ABOUT THIS TASK — Please print every record that follows, keeping each one exactly as it is.

RECORD SET —
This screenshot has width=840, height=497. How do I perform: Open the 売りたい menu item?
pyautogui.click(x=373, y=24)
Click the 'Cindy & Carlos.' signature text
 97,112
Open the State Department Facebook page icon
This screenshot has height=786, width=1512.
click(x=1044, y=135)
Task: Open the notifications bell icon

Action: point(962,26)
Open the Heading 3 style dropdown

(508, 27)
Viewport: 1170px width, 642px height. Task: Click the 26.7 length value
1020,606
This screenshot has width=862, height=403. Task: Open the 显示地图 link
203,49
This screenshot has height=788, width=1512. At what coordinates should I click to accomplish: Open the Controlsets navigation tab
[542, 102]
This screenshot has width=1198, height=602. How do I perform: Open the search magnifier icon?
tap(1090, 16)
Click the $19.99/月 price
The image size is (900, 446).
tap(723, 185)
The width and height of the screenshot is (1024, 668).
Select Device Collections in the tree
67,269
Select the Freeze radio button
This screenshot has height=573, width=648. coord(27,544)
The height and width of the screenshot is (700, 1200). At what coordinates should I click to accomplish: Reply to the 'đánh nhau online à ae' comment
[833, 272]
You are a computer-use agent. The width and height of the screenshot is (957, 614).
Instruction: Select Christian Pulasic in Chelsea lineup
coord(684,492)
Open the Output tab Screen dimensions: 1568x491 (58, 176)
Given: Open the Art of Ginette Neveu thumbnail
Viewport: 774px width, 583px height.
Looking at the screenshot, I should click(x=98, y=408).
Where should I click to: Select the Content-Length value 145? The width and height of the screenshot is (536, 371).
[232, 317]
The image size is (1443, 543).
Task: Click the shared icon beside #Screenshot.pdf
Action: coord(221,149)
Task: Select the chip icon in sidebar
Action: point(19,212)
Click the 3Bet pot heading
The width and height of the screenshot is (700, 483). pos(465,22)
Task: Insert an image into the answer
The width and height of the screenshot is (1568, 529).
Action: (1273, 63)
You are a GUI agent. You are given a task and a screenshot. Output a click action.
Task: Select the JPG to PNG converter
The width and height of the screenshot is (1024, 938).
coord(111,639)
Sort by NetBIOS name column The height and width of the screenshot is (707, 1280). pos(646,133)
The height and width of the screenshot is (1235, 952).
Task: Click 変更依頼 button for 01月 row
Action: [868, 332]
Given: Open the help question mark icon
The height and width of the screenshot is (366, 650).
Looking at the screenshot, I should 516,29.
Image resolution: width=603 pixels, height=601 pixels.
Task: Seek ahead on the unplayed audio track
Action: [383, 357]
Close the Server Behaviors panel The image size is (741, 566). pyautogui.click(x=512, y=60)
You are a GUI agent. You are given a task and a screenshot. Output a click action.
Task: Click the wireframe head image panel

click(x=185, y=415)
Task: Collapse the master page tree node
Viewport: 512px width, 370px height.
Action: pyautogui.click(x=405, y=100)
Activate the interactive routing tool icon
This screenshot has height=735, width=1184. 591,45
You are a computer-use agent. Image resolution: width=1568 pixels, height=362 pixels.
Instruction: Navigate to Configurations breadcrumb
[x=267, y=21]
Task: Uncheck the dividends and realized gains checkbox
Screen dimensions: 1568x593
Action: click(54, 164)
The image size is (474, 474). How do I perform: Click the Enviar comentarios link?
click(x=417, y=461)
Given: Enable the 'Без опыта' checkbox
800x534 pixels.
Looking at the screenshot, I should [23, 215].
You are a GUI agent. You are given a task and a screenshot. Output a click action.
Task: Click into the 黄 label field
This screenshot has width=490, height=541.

EXPECTED ANSWER —
This screenshot has width=840, height=497. How do I perform: Open the 売りたい menu item?
pyautogui.click(x=373, y=24)
Click the 'Cindy & Carlos.' signature text
 97,112
Open the State Department Facebook page icon
This screenshot has height=786, width=1512.
click(x=1044, y=135)
Task: Open the notifications bell icon

Action: point(962,26)
Open the Heading 3 style dropdown

(508, 27)
Viewport: 1170px width, 642px height. Task: Click the 26.7 length value
1020,606
This screenshot has width=862, height=403. Task: Open the 显示地图 link
203,49
This screenshot has height=788, width=1512. At what coordinates should I click to accomplish: Open the Controlsets navigation tab
[542, 102]
This screenshot has width=1198, height=602. How do I perform: Open the search magnifier icon?
tap(1090, 16)
Click the $19.99/月 price
The image size is (900, 446).
tap(723, 185)
The width and height of the screenshot is (1024, 668).
Select Device Collections in the tree
67,269
Select the Freeze radio button
This screenshot has height=573, width=648. coord(27,544)
The height and width of the screenshot is (700, 1200). At what coordinates should I click to accomplish: Reply to the 'đánh nhau online à ae' comment
[833, 272]
You are a computer-use agent. The width and height of the screenshot is (957, 614).
Instruction: Select Christian Pulasic in Chelsea lineup
coord(684,492)
Open the Output tab Screen dimensions: 1568x491 (58, 176)
Given: Open the Art of Ginette Neveu thumbnail
Viewport: 774px width, 583px height.
Looking at the screenshot, I should click(x=98, y=408).
Where should I click to: Select the Content-Length value 145? The width and height of the screenshot is (536, 371).
[232, 317]
The image size is (1443, 543).
Task: Click the shared icon beside #Screenshot.pdf
Action: coord(221,149)
Task: Select the chip icon in sidebar
Action: point(19,212)
Click the 3Bet pot heading
The width and height of the screenshot is (700, 483). pos(465,22)
Task: Insert an image into the answer
The width and height of the screenshot is (1568, 529).
Action: (1273, 63)
You are a GUI agent. You are given a task and a screenshot. Output a click action.
Task: Select the JPG to PNG converter
The width and height of the screenshot is (1024, 938).
coord(111,639)
Sort by NetBIOS name column The height and width of the screenshot is (707, 1280). pos(646,133)
The height and width of the screenshot is (1235, 952).
Task: Click 変更依頼 button for 01月 row
Action: [868, 332]
Given: Open the help question mark icon
The height and width of the screenshot is (366, 650).
Looking at the screenshot, I should 516,29.
Image resolution: width=603 pixels, height=601 pixels.
Task: Seek ahead on the unplayed audio track
Action: [383, 357]
Close the Server Behaviors panel The image size is (741, 566). pyautogui.click(x=512, y=60)
You are a GUI agent. You are given a task and a screenshot. Output a click action.
Task: Click the wireframe head image panel

click(x=185, y=415)
Task: Collapse the master page tree node
Viewport: 512px width, 370px height.
Action: pyautogui.click(x=405, y=100)
Activate the interactive routing tool icon
This screenshot has height=735, width=1184. 591,45
You are a computer-use agent. Image resolution: width=1568 pixels, height=362 pixels.
Instruction: Navigate to Configurations breadcrumb
[x=267, y=21]
Task: Uncheck the dividends and realized gains checkbox
Screen dimensions: 1568x593
Action: click(54, 164)
The image size is (474, 474). How do I perform: Click the Enviar comentarios link?
click(x=417, y=461)
Given: Enable the 'Без опыта' checkbox
800x534 pixels.
Looking at the screenshot, I should [23, 215].
You are a GUI agent. You are given a task and a screenshot. Output a click action.
Task: Click into the 黄 label field
This screenshot has width=490, height=541.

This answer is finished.